Just to share my own experience with running VMWare Workstation 10 for a little over one month-- disk usage with it is very high.  You will see benefits from having a fast storage device for your VMs.  While SSD would be great for performance, disk usage space for a VM may be very high depending on your configuration.  For my own desktop workstation, I did not choose SSD for this very reason.  SSD storage space is quite limited.  While having large space with SSD is possible, the cost of it will be very very high.

 

What I did was choose two hard drives -- 1TB 7200RPM that my Windows 7 OS is installed on (boot drive); 2TB 7200RPM that all my VMs exist on.

 

I currently have five different VMs on my 2TB drive.  Just to give you an idea of storage space consumed by all:

 

FreeBSD 9.1 consumes 9.88GB

Windows XP 32-bit consumes 25.1GB (note that I uninstalled some components that I do not use that reduced this size)

Windows 8.1 64-bit consumes 50.9GB (nothing removed at all)

Windows Server 2008R2 consumes 11.2GB (this is a very thin customized install of the core OS and required components)
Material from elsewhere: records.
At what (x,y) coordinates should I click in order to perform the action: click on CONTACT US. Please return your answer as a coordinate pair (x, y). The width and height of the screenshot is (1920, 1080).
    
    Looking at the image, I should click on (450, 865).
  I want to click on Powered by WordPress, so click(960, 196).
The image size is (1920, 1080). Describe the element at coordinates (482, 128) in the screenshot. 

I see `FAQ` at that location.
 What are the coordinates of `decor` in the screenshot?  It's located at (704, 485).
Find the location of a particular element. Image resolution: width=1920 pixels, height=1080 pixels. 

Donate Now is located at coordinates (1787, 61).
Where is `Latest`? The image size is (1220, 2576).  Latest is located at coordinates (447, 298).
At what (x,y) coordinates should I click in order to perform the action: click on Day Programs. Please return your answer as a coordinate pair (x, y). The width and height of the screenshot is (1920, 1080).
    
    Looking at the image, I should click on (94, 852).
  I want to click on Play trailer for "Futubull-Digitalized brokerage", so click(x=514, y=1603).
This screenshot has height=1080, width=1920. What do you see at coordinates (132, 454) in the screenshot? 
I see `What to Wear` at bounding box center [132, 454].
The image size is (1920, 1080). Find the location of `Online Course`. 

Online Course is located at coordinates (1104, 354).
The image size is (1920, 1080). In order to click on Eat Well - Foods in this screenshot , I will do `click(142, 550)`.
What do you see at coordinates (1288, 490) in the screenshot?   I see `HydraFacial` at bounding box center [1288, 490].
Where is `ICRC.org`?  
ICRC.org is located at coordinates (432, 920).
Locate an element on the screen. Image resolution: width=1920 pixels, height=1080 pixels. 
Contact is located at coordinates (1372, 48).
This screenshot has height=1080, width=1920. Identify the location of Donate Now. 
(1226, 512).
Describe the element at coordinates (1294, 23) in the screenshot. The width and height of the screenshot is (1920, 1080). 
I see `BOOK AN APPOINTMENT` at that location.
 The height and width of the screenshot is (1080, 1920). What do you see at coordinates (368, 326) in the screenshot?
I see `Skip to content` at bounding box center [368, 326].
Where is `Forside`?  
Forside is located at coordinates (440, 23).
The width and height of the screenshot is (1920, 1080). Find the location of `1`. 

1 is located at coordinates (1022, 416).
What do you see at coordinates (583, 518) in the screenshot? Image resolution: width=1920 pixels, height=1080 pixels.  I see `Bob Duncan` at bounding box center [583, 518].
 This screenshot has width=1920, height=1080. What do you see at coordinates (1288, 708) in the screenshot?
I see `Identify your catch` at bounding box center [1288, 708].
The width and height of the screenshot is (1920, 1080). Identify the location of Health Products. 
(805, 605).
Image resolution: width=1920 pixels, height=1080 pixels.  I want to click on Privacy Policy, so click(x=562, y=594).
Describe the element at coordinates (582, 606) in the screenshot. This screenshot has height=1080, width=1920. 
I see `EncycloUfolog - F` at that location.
Windows Server 2008R2 consumes 43.6GB (larger install for this second instance)

 

For the memory that you allocate for each VM, VMWare will create a file on disk of this size.  For my Windows 8.1 VM, I allocated 24GB of memory.  VMWare created a vmem file that is 25,165,824 KB in size.  It will do the same for every VM you create.  This is why fast disk access will benefit you.

 

I also have shared storage that my VMs use through my NAS.  It is accessible through the VMs, but I have to enter network credentials when using my WIndows 8.1 VM.  Microsoft seems to have changed the way logons work with Windows 8 (email address login instead of computer user name/password).